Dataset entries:

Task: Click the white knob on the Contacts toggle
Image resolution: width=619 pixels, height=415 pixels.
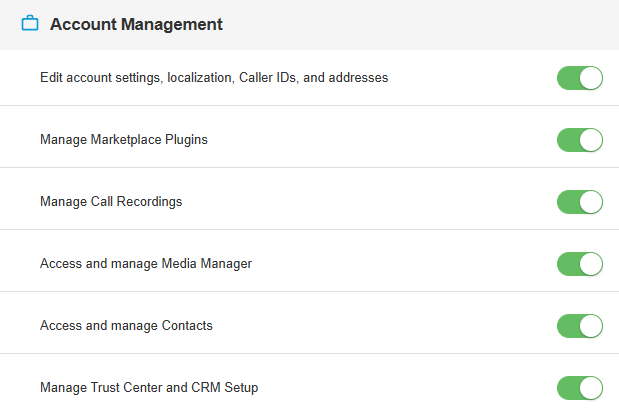Action: [591, 326]
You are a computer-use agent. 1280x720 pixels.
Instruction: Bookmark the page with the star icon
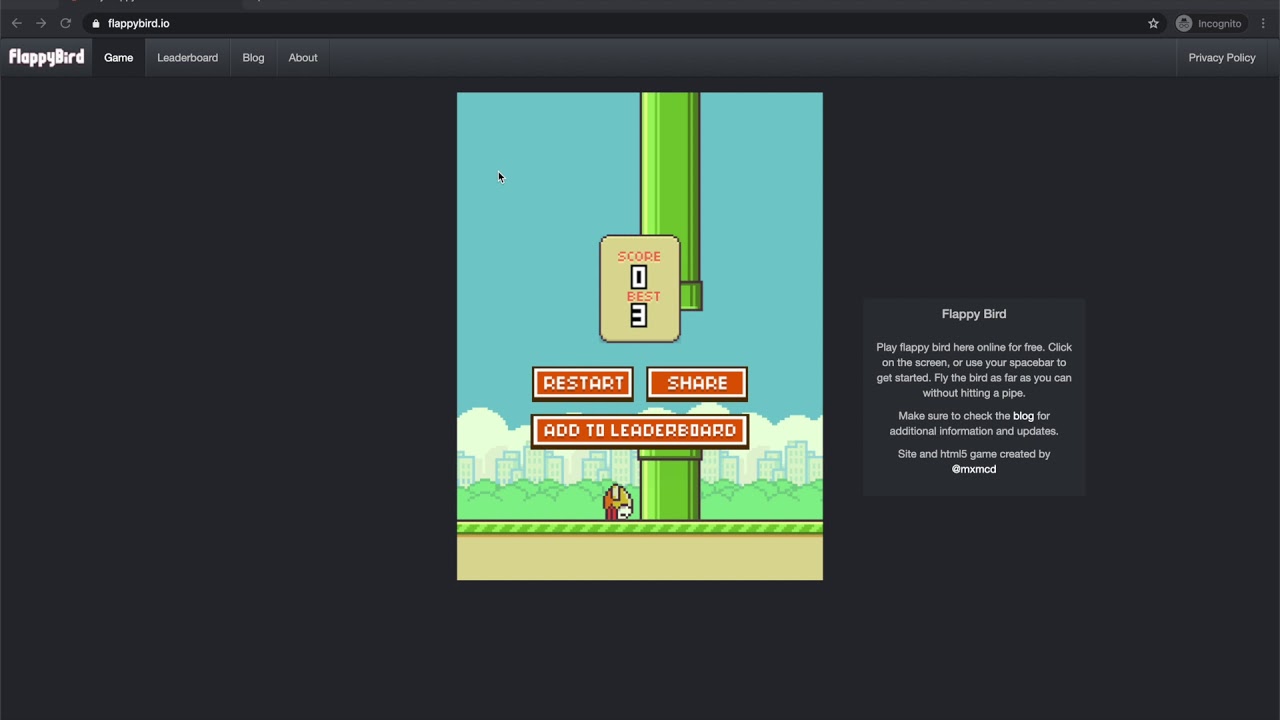tap(1153, 23)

ASSIGNMENT: Reproduce each entry exactly as written, but leave out the images.

WORKED SOLUTION:
Task: Click the white knob on the Contacts toggle
Image resolution: width=619 pixels, height=415 pixels.
Action: [591, 326]
You are a computer-use agent. 1280x720 pixels.
Instruction: Bookmark the page with the star icon
tap(1153, 23)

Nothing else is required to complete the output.